Old Dog. New Tricks.


As a proud University of Texas graduate, I had a dream of my offspring following the same
path of higher education, walking the same halls of the 40 acres-plus teaching facilities, cheering on the Longhorns from the student section of the football stadium, the baseball field or the basketball arena, just like the old man.  With four children, what are the chances that at least one of them would pick up my passion and carry the torch of my alma mater?

The first child out the door, Anne, landed at TCU.  The first-born son and second child out the door, Michael, landed at Texas A&M, and he enrolled in the Corps of Cadets.  How deep can the dagger go, I wondered?  I found TCU to be acceptable.  However, the Aggie experience was a whole different story.

I willingly wore purple on visits to the Ft. Worth campus, but during my visits to A&M, I don neutral white or any other color besides maroon.  In gentlemanly fashion, and as a demonstration of support to my son, I even avoid wearing burnt orange.  What’s a father to do when his house is divided?

When the going gets tough on freshman cadets — to the point of making them want to quit — a father encourages them to hang in there, be tough.  This is not forever, I tell my cadet son.  Just endure, I say.  I wonder who has to endure the most, especially on Thanksgiving Day when my alma mater goes down in flames at its attempt to play football against the Texas A&M Aggies.  My oldest son cheers, and I change the subject.

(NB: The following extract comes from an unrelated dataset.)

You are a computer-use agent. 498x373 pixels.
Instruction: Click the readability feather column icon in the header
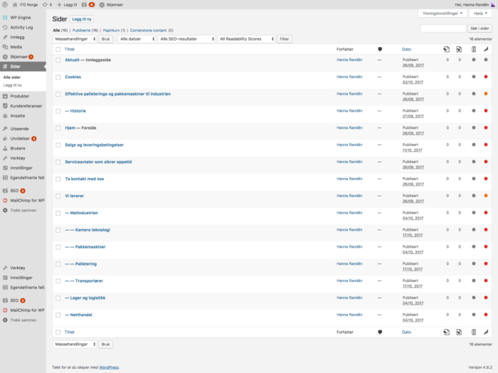coord(486,49)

Now, at the conclusion of the first year for my little Aggie cadet, Michael proudly demonstrates his achievement in his final review march around Kyle Field.  The achievement for Ryan Crawford, Michael’s best friend since first grade and fellow freshman cadet in another corps unit, is receiving the right as Mascot Corporal.  The distinction for the friend — and someone who we consider as part of the family — is that he now is the caretaker for Reveille, the Texas A&M mascot.  The responsibility is coveted by many, and is a 24/7 job.  This means, when Ryan comes to our house to hang out, so does the mascot of the nemesis.

Where does one draw the line, I wonder anew?  How can this be happening to me, when my beloved college campus sits just a mile down the road from my home?  As I offer my congrats to the new Mascot Corporal, I followup with a question, “Does that mean the dog comes into our home with you?”  The heads of loyal Aggie fans surrounding me turn in my direction with looks of disdain.  I used the “D” word in reference to the “lady.”  This is something I never learned while attending The University.  Dogs were dogs, and Bevo the Longhorn was the mascot.

Now, out of support as a father and father-like friend, I must learn a new trick of dog hospitality, shedding hair and all.  The Texas A&M mascot Reveille crossed the threshold of my home, and she fears not.
Take me home, Jesus.  Take me now, for surely these are the end times.